GTurbo G300 installation :
I do not have much to write about the GTurbo installation. I bolts easily in place of the original CT-26 turbo. As a side note, I bought the G300 "Grunter" that is now superseded by the G333 "Titan" that seems to bring more boost earlier...

The only things that come to mind are :
- the bottom bracket does not bolt anymore, you need to add a custom bracket if you want to support the new turbo from the bottom. Many users report that it is not mandatory to refit the bracket, but I am thinking it might stress the exhaust manifold connections a bit more, so I will build a bracket in the future.
- the turbo inlet diameter is bigger so the factory elbow does not fit. It is a bit of a pain to build a custom elbow from standard silicone part as the factory one as a weird shape (90 degrees bend along with another 30ish bend in another direction). PDI (see intercooler beloew) makes a custom silicone elbows that is not expansive and I recommend getting it.

GTurbos are already primed in factory and can be driven normally as soon as they are installed. I also recommand buying a water and oil hose kit such as this one along with the turbo. This kit is good quality and allows an easier installation than with factory parts that are oftentimes showing their age. It also allows cooling of the turbo by connecting it to the cooling system even though it is not mandatory.

Toyota HJ61 12HT CT26 Turbo Oil Water Line Kit | Replace Rigid Pipes

Flexible oil and water line kit for Toyota HJ61 12HT with CT26 turbo. Includes 4AN oil feed, 3/4" silicone drain, and 6AN water lines to replace stock pipes.

www.gryphontek.com

I also fitted 3 gauges :
- Coolant temperature, that I connected to the 1/2 NPT port the is at the firewall end of the cylinder head
- EGT, I installed the gauge on the exhaust manifold after carefully drilling it
- Boost, I drilled and threaded a hole next to the intake manifold to have a precise reading. The pressure port that is on the turbo itself would give you a higher reading as the diameter here is smaller.
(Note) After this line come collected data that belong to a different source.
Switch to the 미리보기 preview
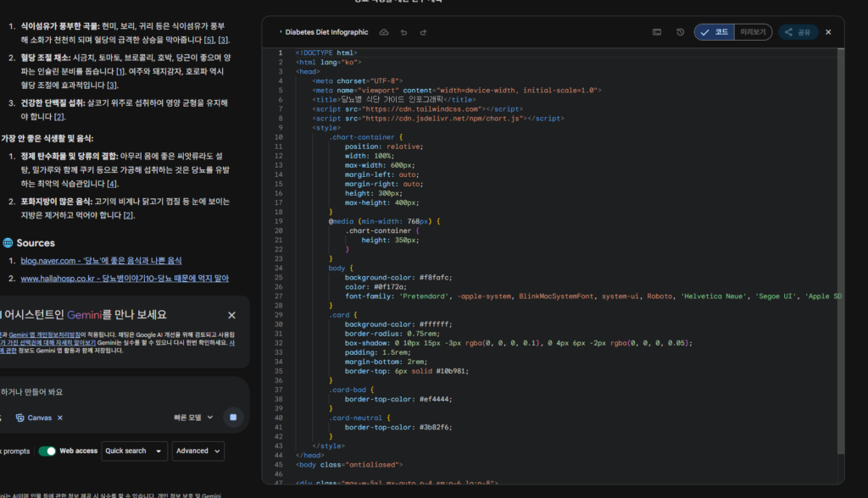Viewport: 868px width, 498px height. coord(753,32)
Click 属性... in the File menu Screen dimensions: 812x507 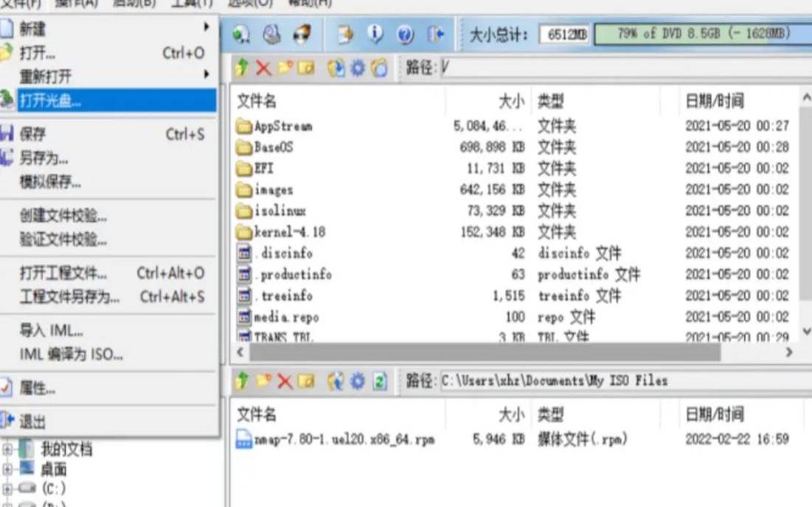[x=37, y=388]
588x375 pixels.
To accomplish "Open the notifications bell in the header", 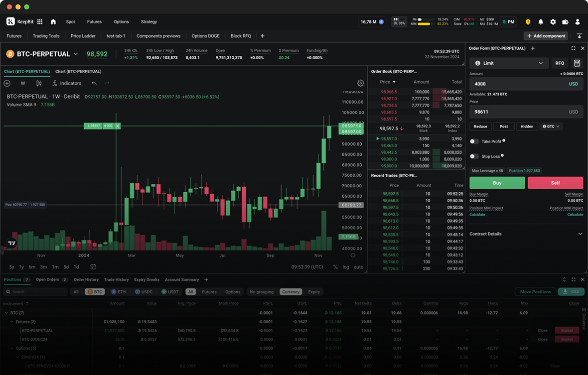I will 541,21.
I did buy the Autometer gauges that were supplied by GTurbo, after 1 year of use they have been very reliable. You need a voltage convertor to use them on a 24v system as is the case on the European specs HJ61.

Tuning of the fuel pump : the installation of the GTurbo eliminated all the residual black smoke I had after the engine rebuild. However there no noticable performance improvement if you do not tune the fuel pump. To make the reading of this thread easier, I will go back to the fuel delivery tuning after describing the installation of the new exhaust and intercooler.

 

[Flavien52]

Custom 3" exhaust
There are a few offerings available in Europe but they are either very expansive and not adapted (like still 2,5 inches in diameter), or too expansive with substandard quality materials.
As I have a MIG welder which is more or less suitable to weld stainless (TIG will always be better), I bought some exhaust parts (straight pipes, elbows, a straight trough muffler...) in 304L from a German manufacturer and decided to build it myslef.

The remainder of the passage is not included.